I have no signal for my protein (IkappaBalpha), but the control GAPDH is there. So I want to try an antibody from another company now. Is it necessary to stripp before incubating with the new antibody?
I agree with the above but keep in mind that with stripping you will probably lose some of your target protein. If it is present at low levels then it might be even harder to detect as a consequence. Are the antibodies from the two companies different clones? If so it may not be necessary to strip since they should detect different epitopes. You can always strip the membrane after you have tried the new antibody and seen no signal.
Antibodies tend to adhere to the antigen pretty strongly and even when there's no apparent signal with your luminescence reagent you will have your antigen blocked by the primary and possibly the secondary as well. It might be worth your time to strip the blot. In addition consider using a powerful luminescence reagent, like pierce's femto, when my signal died out for a primary, I switched from my ECL to this femto reagent and voila, strong bands!
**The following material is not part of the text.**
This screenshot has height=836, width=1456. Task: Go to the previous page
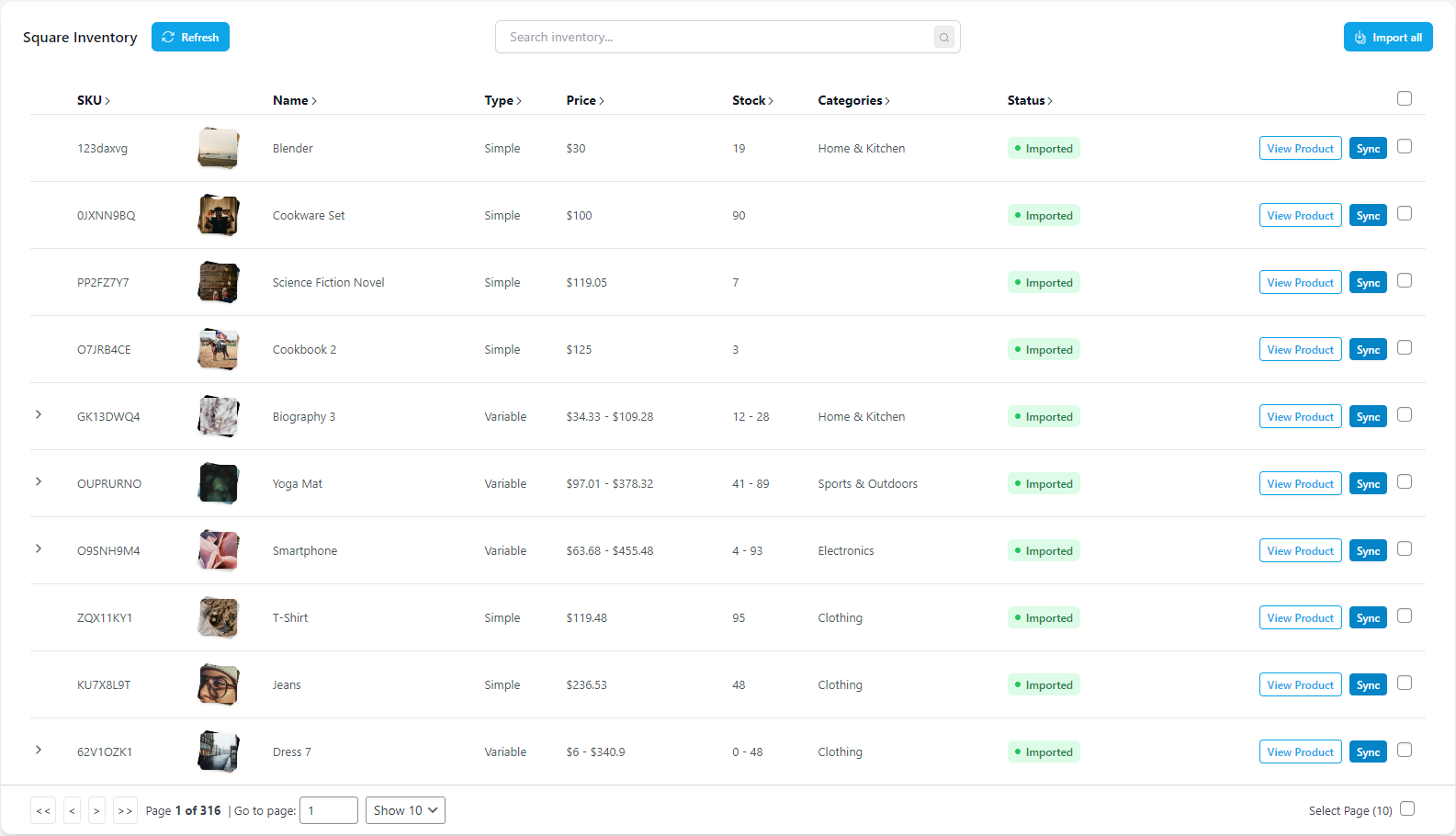(x=73, y=810)
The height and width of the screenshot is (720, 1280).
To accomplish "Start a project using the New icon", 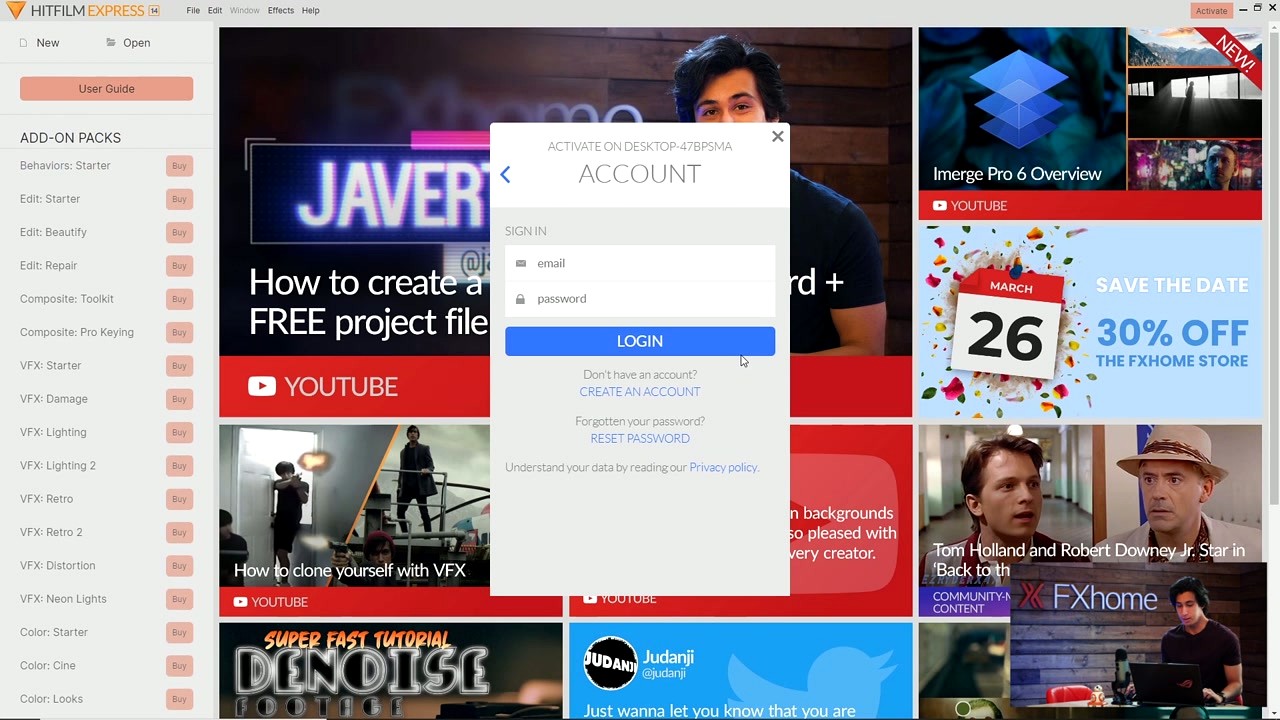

I agree with the above but keep in mind that with stripping you will probably lose some of your target protein. If it is present at low levels then it might be even harder to detect as a consequence. Are the antibodies from the two companies different clones? If so it may not be necessary to strip since they should detect different epitopes. You can always strip the membrane after you have tried the new antibody and seen no signal.
As suggested I would go with striping because otherwise you simple don't know what you got. I would also add another control (which we use to debug westerns). After transfer but before blocking put a drop of diluted primary Ab in one corner of your membrane and a drop of diluted secondary Ab in another corner. Let it sit for a minute and then block, and continue as usual. At the end you should see the two spots clearly, If you don't see the primary Ab you can say that the secondary Ab does not react with it, if you see either then there is a an issue with your the secondary Ab conjugate. Takes only a minute and could save many hours of frustration...
Another suggestion: You can try to detect your secondary antibody with a (differently) labelled tertiary antibody. Building such sandwiches will increase your signals.
But my supervisor had the opinion that there is no protein and I should not waste another antibody. I did another WB with some changes in buffer etc. and used the other antibody and it worked. Despite the fact, that I am not satisfied with the result :(...